In this series of four papers, the authors classify certain affine hyperbolic buildings of rank three in terms of their automorphism groups.
In Part I and II, they introduce the notion of a half strongly-transitive automorphism group: such a group acts transitively on all pairs of chambers \(C,D\) with distance \(\delta(C,D)=w\), for all \(w\in W\). For spherical buildings, this is equivalent with the notion of a strongly transitive group, since opposite chambers determine a unique apartment. Constructions of J. Tits [Invent. Math. 43, 283-295 (1977; Zbl 0399.20037)] and K. Tent [to appear in J. London Math. Soc.] show that it is impossible to classify buildings with strongly transitive automorphism groups.

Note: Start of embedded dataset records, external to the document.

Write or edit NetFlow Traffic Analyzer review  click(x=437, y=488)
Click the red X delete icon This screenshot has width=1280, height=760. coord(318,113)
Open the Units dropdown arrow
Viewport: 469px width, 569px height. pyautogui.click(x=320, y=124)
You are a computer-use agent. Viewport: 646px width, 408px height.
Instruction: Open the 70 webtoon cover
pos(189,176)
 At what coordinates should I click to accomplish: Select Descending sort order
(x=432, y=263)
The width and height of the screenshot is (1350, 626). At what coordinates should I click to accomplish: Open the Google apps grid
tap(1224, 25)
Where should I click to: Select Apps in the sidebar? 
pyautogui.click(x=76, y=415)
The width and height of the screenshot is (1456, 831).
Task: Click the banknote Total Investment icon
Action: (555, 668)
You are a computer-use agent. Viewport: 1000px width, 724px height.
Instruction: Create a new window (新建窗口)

In Part I & II, the authors prove the following remarkable result: A locally finite triangle building with a half strongly-transitive automorphism group is Moufang and arises from a locally finite skew field with a discrete valuation. The idea of the proof is to construct a sequence of Hjelmslev planes and to prove that these planes are Moufang.
A Corollary of this result (which is not mentioned in the paper) is that an infinite totally disconnected compact projective plane which admits a 4-gon transitive automorphism group is Moufang, provided that it admits a projective valuation (private communication by the second author).
In Part III, Van Steen discusses various Moufang-like conditions for affine buildings. The definition of an affine Moufang building given in M. Ronan’s book [‘Lectures on buildings’, Academic Press (1989; Zbl 0694.51001)] has the disadvantage thas it is not satisfied by affine buildings over the \(p\)-adics. The author proposes a ‘\(p\)-adic Moufang condition’ and a ‘root-Moufang condition’. She shows that a triangle building is a Bruhat-Tits building if and only if it satisfies the root-Moufang condition (the Bruhat-Tits buildings are the affine buildings associated to discrete valuations). If an affine building of rank three satisfies the \(p\)-adic Moufang condition, then it is a Bruhat-Tits building, and the Bruhat-Tits triangle buildings over the \(p\)-adics satisfy the \(p\)-adic Moufang condition.
In Part IV the authors consider the \(p\)-adic Moufang condition for hyperbolic buildings. The main result is that such a building is of type \(\Delta_{3-4-6}\) (i.e. its residues are triangles, quadrangles and hexagons), provided that the characteristic is different from 2 and 3. This result confirms the (open) conjecture that no \(p\)-adic hyperbolic Moufang buildings exist.

MSC:

51E24 Buildings and the geometry of diagrams
51C05 Ring geometry (Hjelmslev, Barbilian, etc.)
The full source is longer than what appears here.